The nearby archipelago of islands are another reason that Portovenere is a wonderful summer destination, Palmaria remains the largest of the three (the other two are Tino and Tinetto) and and is screamingly close to Portovenere’s bay in the area known as the Regional Natural Park of Porto Venere.
In fact, you can take a boat and arrive there in only five minutes. While small in size, about 1.6 square miles in total, visiting is highly recommended for those who enjoy hiking or want a nice fish lunch at the one restaurant located facing the bay where I highly recommend you try the marinated anchovies.
A popular walk here starts from Terrizzo or the dock, heading east towards the sea fortress which was once used a s prison until the 1950’s. From here you can venture off in a path that takes you to the Mariella Point over Roccio Cave and some ancient quarries where black marble was regularly extracted until recently. Heading towards the peak takes you to a number of small caves where remains from the Neolitihic period were found at the Grotta dei Colombi.
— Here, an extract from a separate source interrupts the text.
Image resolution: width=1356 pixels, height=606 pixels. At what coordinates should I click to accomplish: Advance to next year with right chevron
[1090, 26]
It’s clean waters beckon to locals looking for a cool respite during the summer’s hottest months, and if I were you, I’d hire the Grand Hotel Portovenere’s new new motoscafo to take me around this pretty island and around Portovenere itself. I can’t imagine a classier way to zip around this majestic place, it’s a place that should be visited by boat.
After all of that exploration, we are sure you’ll work up an appetite, which we certainly did on several occasions in our brief time in this Ligurian hideaway. Quite honestly one of our best meals was in the Grand Hotel Portovenere’s Palmaria restaurant undertaken by the talented Executive Chef Francesco Parravicini.
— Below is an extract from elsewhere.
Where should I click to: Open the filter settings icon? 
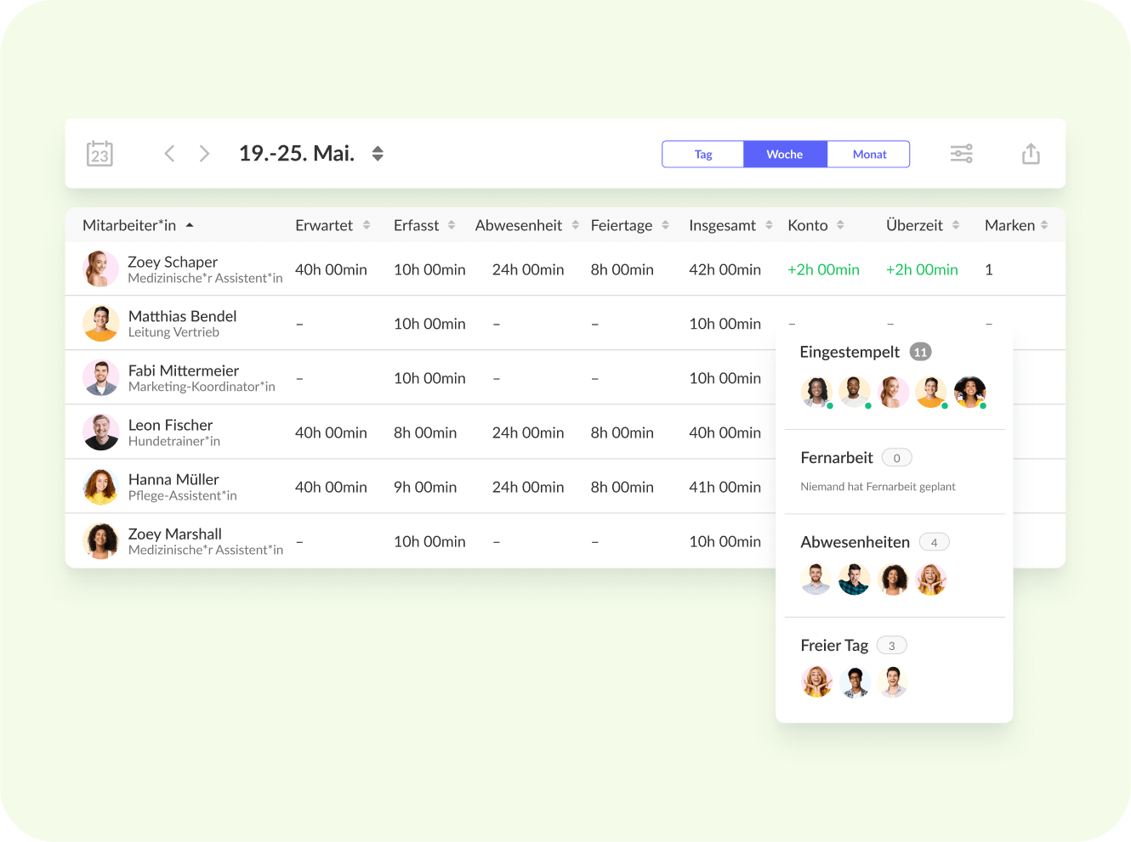click(x=961, y=153)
A soft candle-lit affair overlooking the sea where we were presented with a number of platters of ‘piatti tipici’ (local specialities) including a steaming plate of trofie al pesto. These short, fat handmade pasta are local to La Spezia and are absolutely delicious with the delicate pesto, a combination of basil leaves, parmigiana, garlic paste and pine seeds. We followed with grilled Monkfish over a sweet potato cream and taggiasche olives. It was an abundance of flavors washed down with a crisp Vermentino white wine, perfectly balanced for a fish meal, from the Cinque Terre, La Spezia area.
Other local delights that I recommend trying are stuffed anchovies, which you can sometimes find on the main street in town. I'd also grab some beautiful salty focaccia bread which can be sliced in half and stuffed with anything you want. My personal favorite is farinata. Just imagine the best chickpea pancake you’ll ever have, it’s baked in a huge pan in a wood oven and then cut into slices, best served warm from the oven. While not exactly a ‘light’ option, the nutty, crispy flavor gets me every time, plus for those who have gluten allergies -- it’s a perfect solution.
While there is no train station to Portovenere, you can arrive at La Spezia and transfer by bus, taxi, or ferry boat, which docks right in the center of town. For more details on how to get there by bus, we recommend this article. For those driving here, keep in in mind there is a one-way loop through town and you must pay to park.
Where to stay
Grand Hotel Portovenere, a lovely luxury historical hotel recently renovated in the best place in town, with stunning views overlooking the bay. We recommend asking for a room with sea views. An added plus is that if you book direct, they throw in the parking fee for free (20€ otherwise). address: Via G. Garibaldi, 5 - 19025 | Portovenere.